SOURCE MATERIAL ▸
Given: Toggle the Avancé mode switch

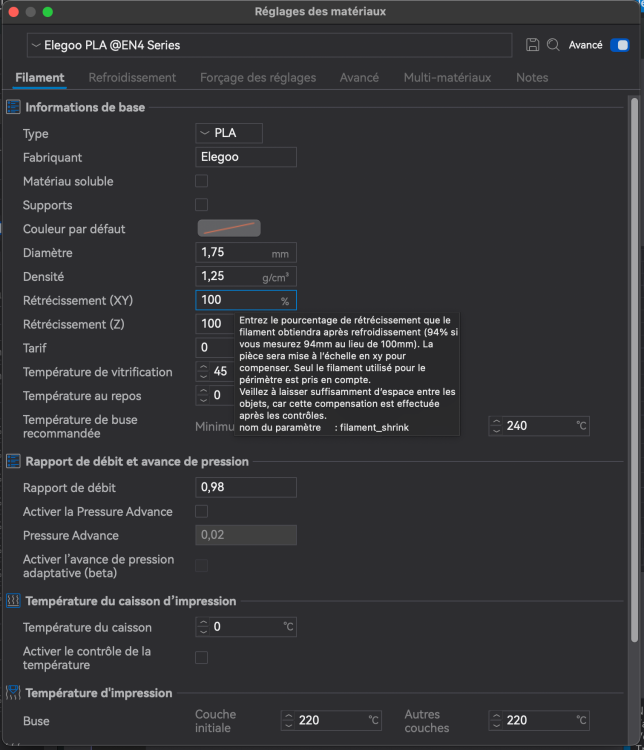Looking at the screenshot, I should (619, 45).
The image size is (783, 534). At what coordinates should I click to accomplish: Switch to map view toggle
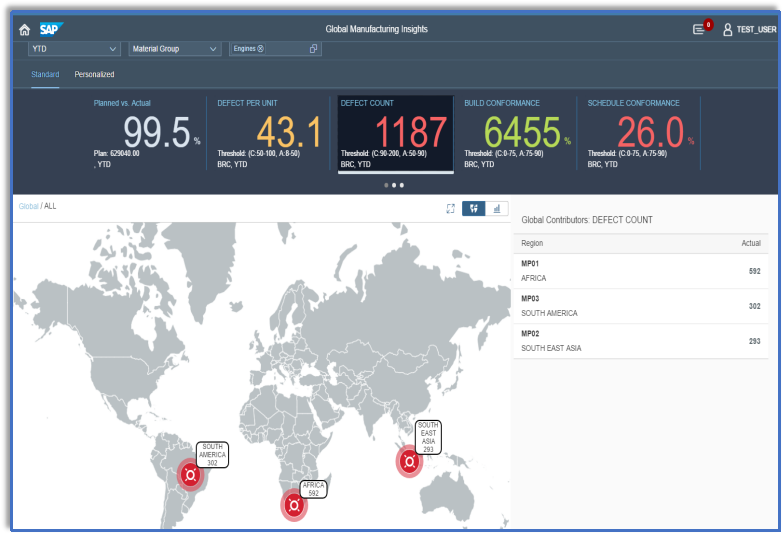pos(472,209)
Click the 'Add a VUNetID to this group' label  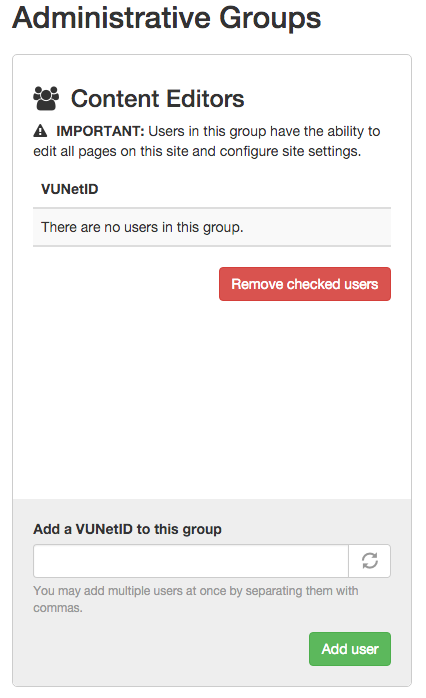tap(127, 529)
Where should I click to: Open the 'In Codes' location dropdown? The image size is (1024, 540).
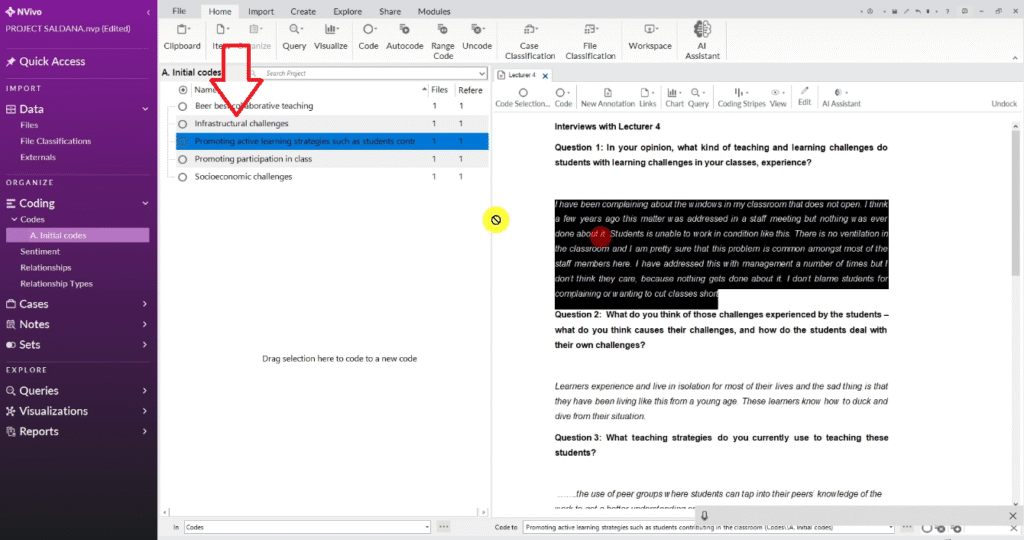pyautogui.click(x=428, y=526)
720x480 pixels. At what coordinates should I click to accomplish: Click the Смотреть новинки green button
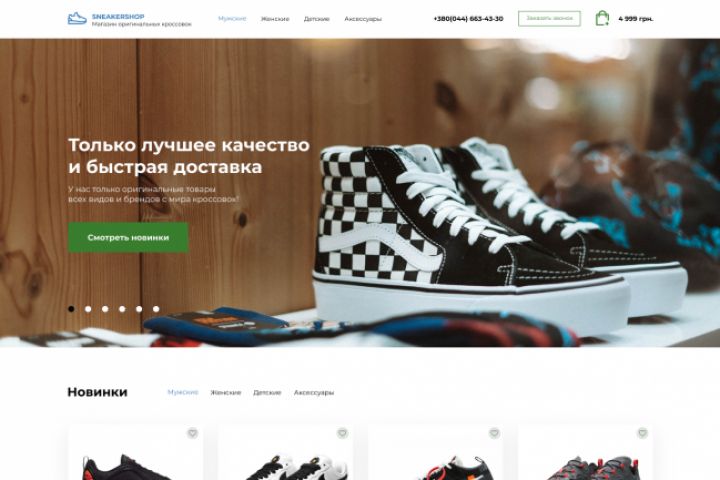128,237
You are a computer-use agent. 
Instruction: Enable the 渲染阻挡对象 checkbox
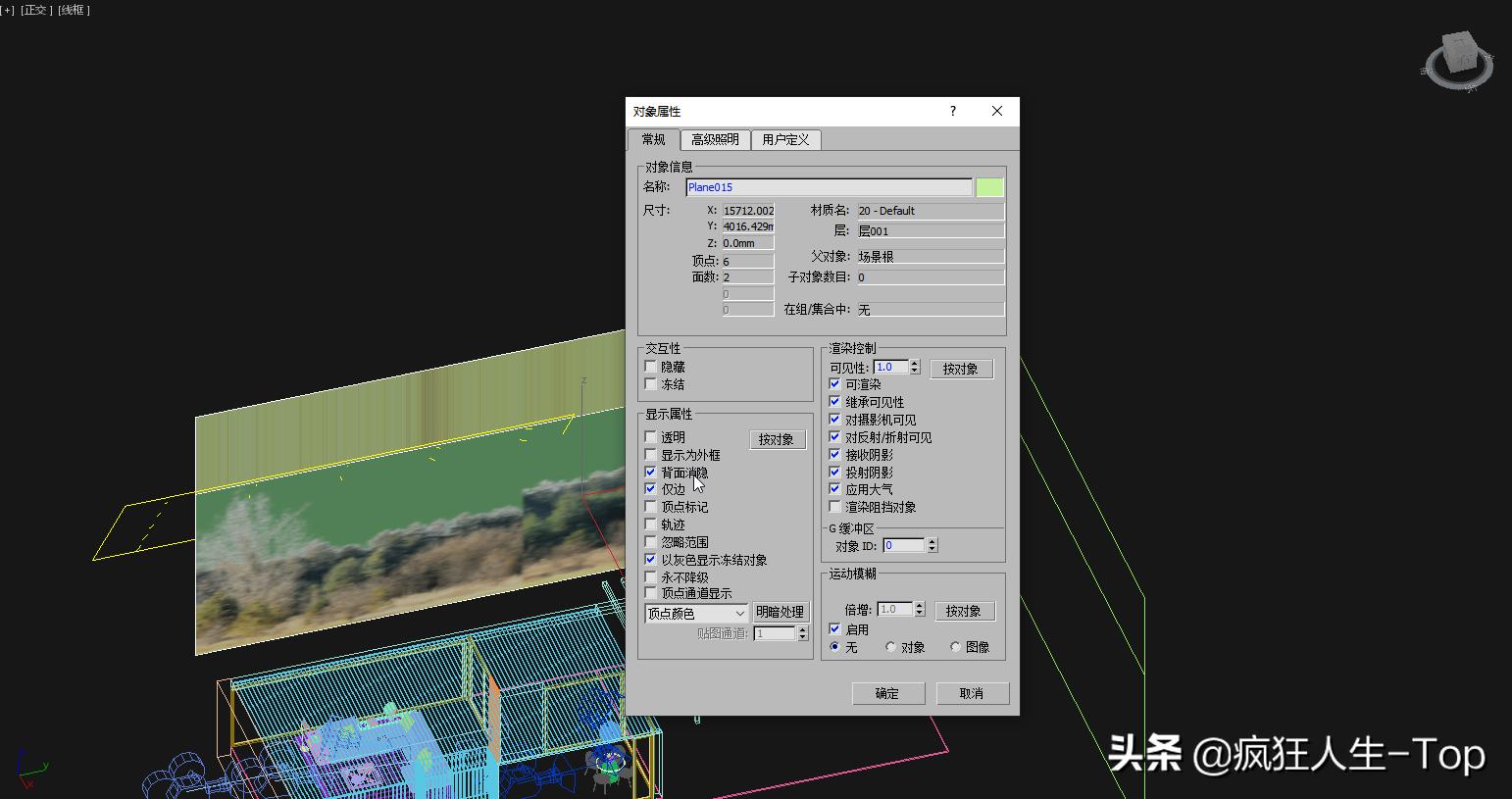(835, 507)
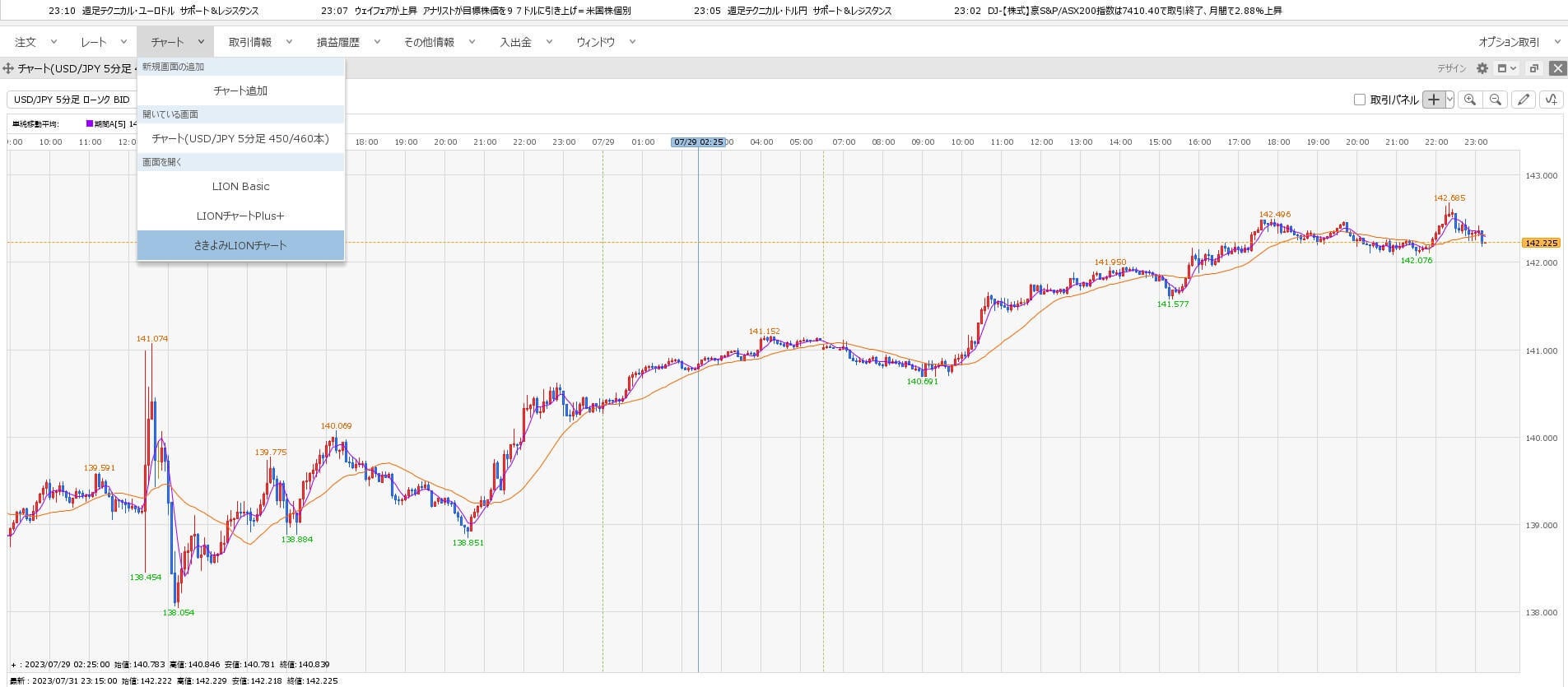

ACTIVITY ▸
Once the line containing "You are a computer-use agent." is found, transcribe it and the rest of the lines to the end of the listing above exactly, omitting all pictures.

ANSWER SECTION ▸
You are a computer-use agent. 
Instruction: Enable the 渲染阻挡对象 checkbox
(835, 507)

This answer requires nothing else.